▼トランプ氏が米大統領に復帰して2カ月になる。この間の言動は世界的に物議を醸す内容が多く、日本のマスコミは"トランプ砲"と名付けて報道する。名指しで批判する場合の破壊力は圧倒的で認識が間違っていても反論の余地を与えないから困りものだ。
▼特に懸念されているのは、気候変動対策の国際枠組みである「パリ協定」からの離脱だろう。第1次政権でも離脱を表明したが、バイデン前政権に代わって復帰を決め、実質的な影響はなかった。今回は表明から1年で正式離脱となるので逃れられない。

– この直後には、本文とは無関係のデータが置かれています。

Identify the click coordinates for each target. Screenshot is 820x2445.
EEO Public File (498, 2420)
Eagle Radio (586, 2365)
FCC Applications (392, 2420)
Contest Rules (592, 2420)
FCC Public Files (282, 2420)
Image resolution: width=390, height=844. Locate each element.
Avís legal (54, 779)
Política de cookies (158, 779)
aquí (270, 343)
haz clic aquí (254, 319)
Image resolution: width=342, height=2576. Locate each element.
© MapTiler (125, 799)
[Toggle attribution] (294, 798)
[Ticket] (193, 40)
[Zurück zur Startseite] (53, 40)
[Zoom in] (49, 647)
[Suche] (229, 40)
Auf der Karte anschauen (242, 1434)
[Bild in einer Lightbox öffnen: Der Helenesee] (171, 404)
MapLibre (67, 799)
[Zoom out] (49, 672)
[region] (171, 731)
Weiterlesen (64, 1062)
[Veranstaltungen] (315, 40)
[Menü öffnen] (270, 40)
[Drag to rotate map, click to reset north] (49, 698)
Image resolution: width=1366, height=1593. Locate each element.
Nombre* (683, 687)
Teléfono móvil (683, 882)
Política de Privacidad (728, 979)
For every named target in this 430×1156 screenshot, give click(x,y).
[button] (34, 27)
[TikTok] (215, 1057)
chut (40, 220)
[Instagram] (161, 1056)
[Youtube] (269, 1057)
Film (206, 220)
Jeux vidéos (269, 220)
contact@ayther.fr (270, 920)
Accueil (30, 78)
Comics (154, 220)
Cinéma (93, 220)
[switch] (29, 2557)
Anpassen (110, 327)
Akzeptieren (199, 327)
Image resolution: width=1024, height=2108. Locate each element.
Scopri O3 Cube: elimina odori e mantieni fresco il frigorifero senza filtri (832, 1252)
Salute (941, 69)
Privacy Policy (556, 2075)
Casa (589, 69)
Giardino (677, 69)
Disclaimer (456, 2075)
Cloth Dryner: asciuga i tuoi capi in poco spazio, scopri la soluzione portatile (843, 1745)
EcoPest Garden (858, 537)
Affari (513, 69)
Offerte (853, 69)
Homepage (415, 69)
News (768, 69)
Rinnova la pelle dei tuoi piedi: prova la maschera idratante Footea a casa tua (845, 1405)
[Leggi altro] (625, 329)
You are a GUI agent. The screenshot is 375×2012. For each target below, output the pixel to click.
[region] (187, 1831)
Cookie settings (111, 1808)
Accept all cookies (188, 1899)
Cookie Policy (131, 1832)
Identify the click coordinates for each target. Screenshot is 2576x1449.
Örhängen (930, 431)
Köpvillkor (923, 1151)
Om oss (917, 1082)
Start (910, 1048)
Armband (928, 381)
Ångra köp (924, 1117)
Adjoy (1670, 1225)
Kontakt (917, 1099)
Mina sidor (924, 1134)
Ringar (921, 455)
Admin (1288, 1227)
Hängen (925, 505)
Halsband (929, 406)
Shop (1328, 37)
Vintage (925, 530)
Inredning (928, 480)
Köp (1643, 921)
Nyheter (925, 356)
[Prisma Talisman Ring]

▼米国は世界2位の温室効果ガス排出国であり、しかも大統領自ら化石資源を「掘りまくれ」とあおる。国際協調を図って進められる温暖化対策の後退は確実な情勢だ。温室効果ガスの排出量増加だけでなく、温暖化に起因する災害の頻発激甚化が心配だ。
▼ただ、振り幅が極端なほど反動も大きいもの。マイナス面の影響表面化に加え、米国第一主義の影響回避に各国も連携を強めるはず。投げかけられる難題への対応を通じ、次の段階へ進む道が開けると信じている。